■ AIM
Copy the lines below word for word, leaving out the pictures.

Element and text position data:
┄┄┄┄┄┄┄┄┄┄┄┄┄┄┄┄┄┄┄┄

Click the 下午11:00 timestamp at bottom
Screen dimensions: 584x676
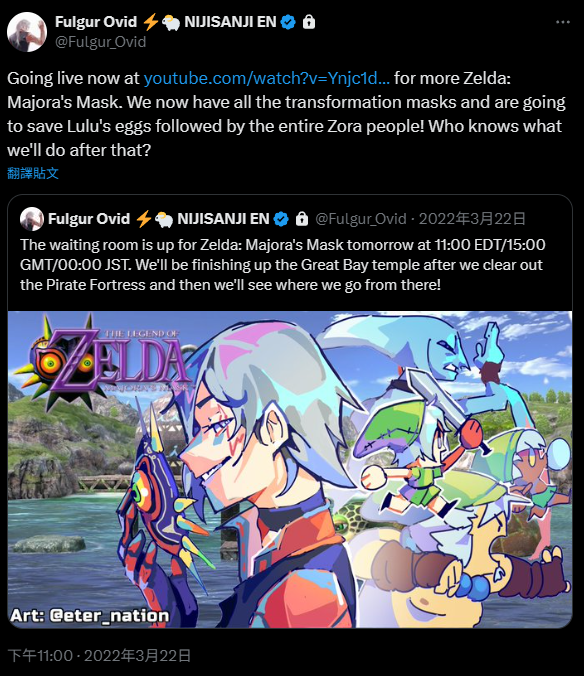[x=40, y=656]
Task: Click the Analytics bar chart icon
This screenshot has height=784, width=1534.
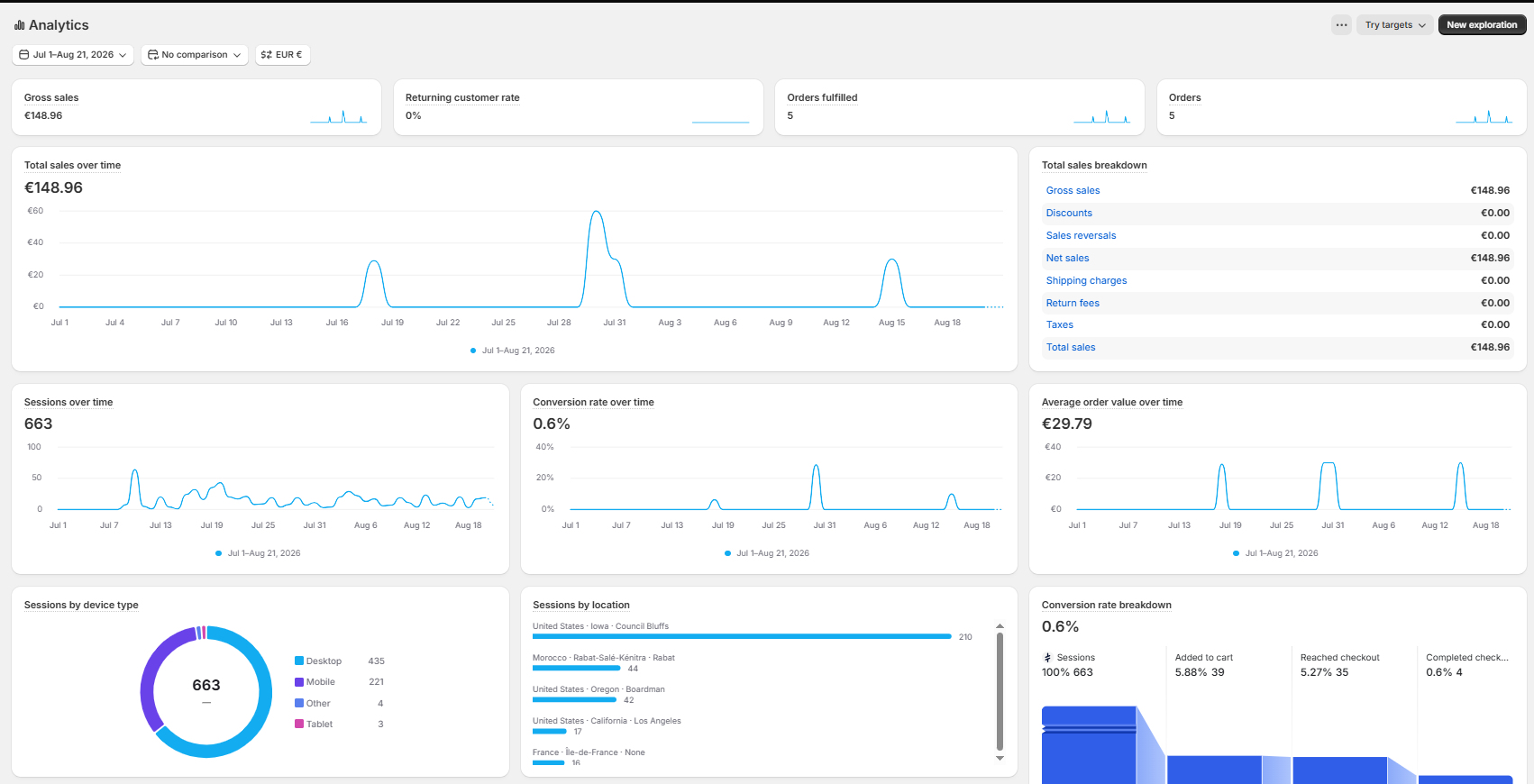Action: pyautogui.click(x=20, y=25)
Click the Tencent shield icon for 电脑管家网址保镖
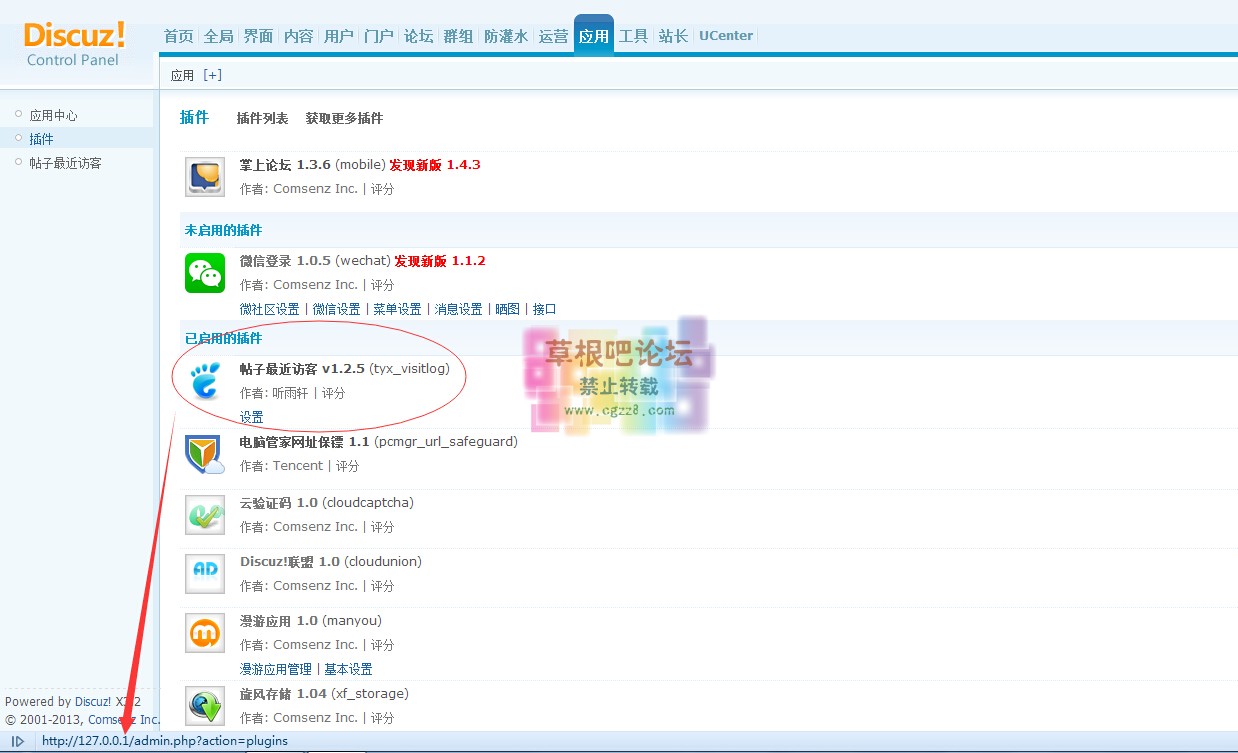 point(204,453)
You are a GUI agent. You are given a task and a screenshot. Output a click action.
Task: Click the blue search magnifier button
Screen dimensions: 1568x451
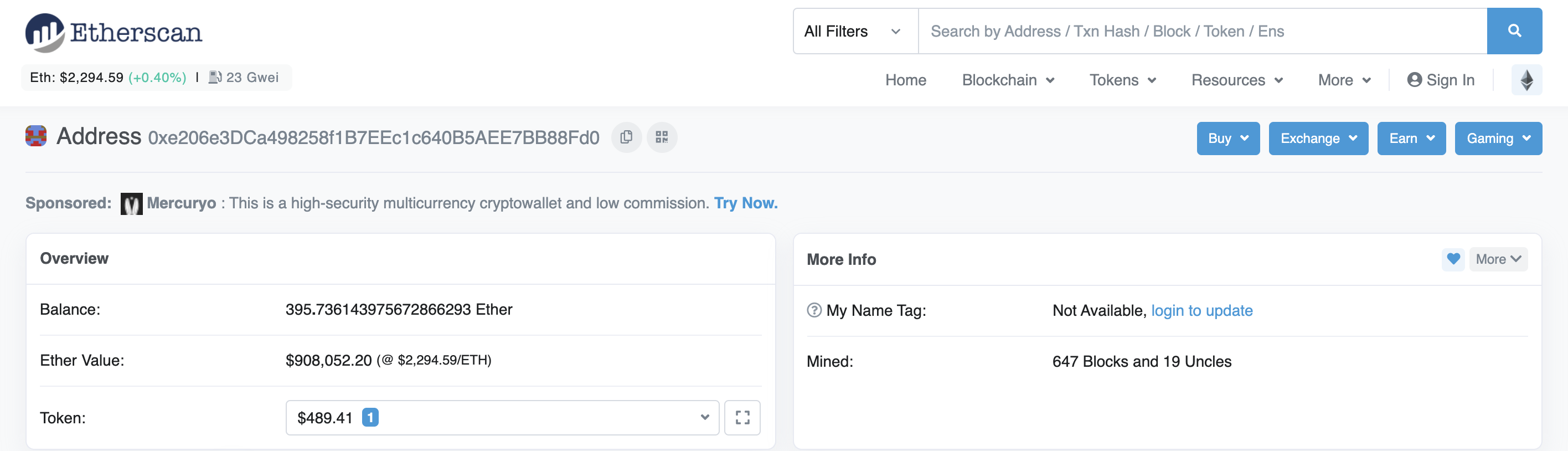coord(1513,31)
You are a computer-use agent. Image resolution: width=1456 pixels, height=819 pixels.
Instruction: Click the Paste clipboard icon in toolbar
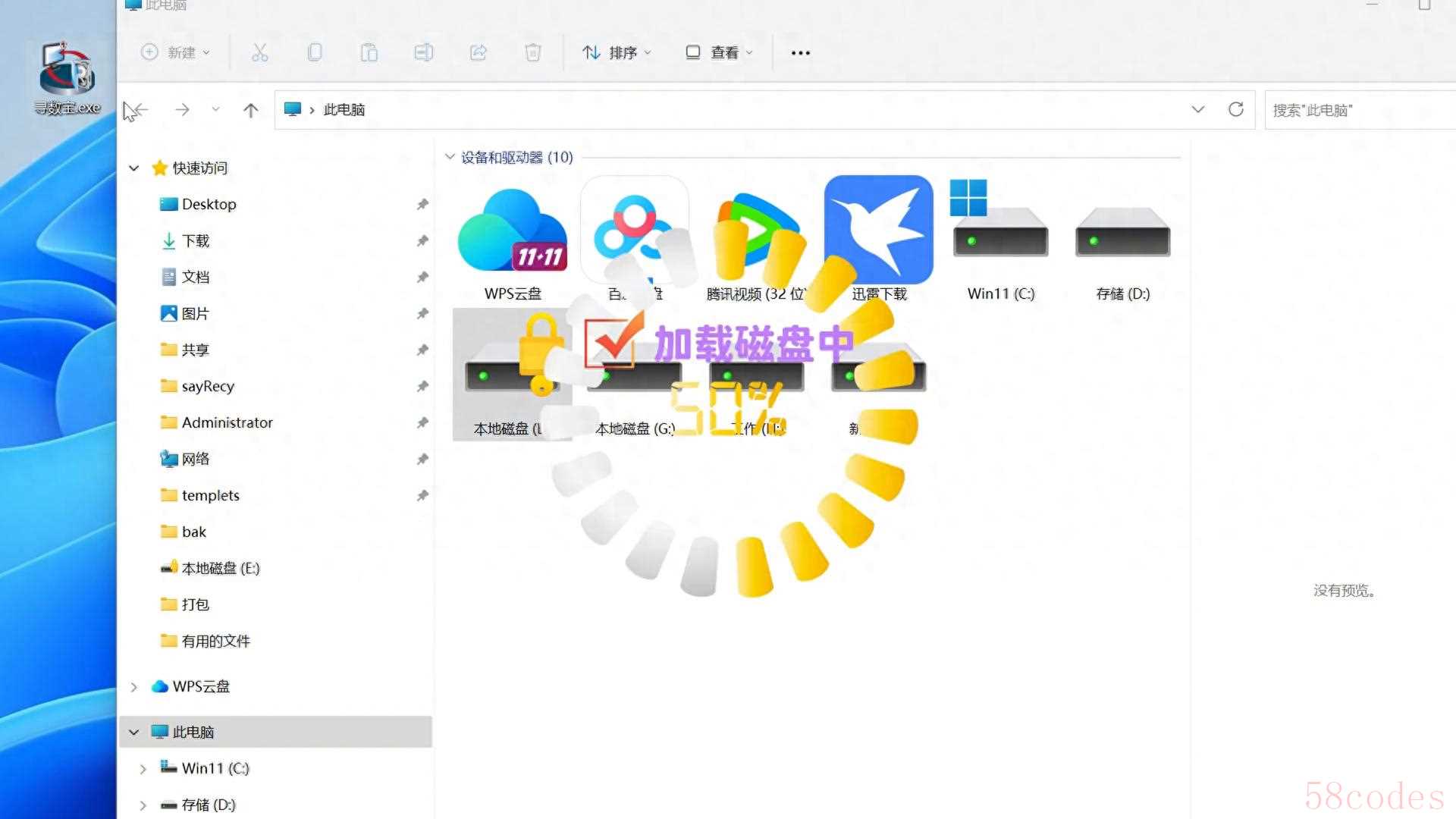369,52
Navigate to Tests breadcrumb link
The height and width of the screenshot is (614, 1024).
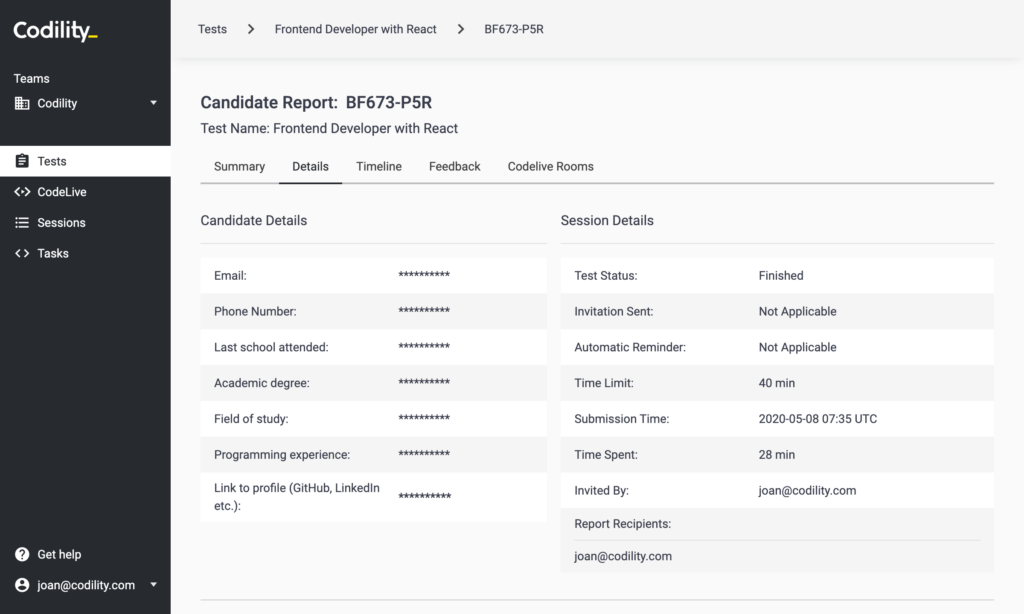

┄┄┄┄┄┄┄┄┄┄┄┄┄┄┄┄┄┄┄┄

■ ANSWER TO THE TASK
Click the 下午11:00 timestamp at bottom
Screen dimensions: 584x676
[x=40, y=656]
Task: Click the Analytics bar chart icon
This screenshot has height=784, width=1534.
Action: pyautogui.click(x=20, y=25)
Click the Tencent shield icon for 电脑管家网址保镖
 point(204,453)
You are a GUI agent. You are given a task and a screenshot. Output a click action.
Task: Click the blue search magnifier button
Screen dimensions: 1568x451
coord(1513,31)
You are a computer-use agent. Image resolution: width=1456 pixels, height=819 pixels.
Instruction: Click the Paste clipboard icon in toolbar
369,52
Navigate to Tests breadcrumb link
The height and width of the screenshot is (614, 1024).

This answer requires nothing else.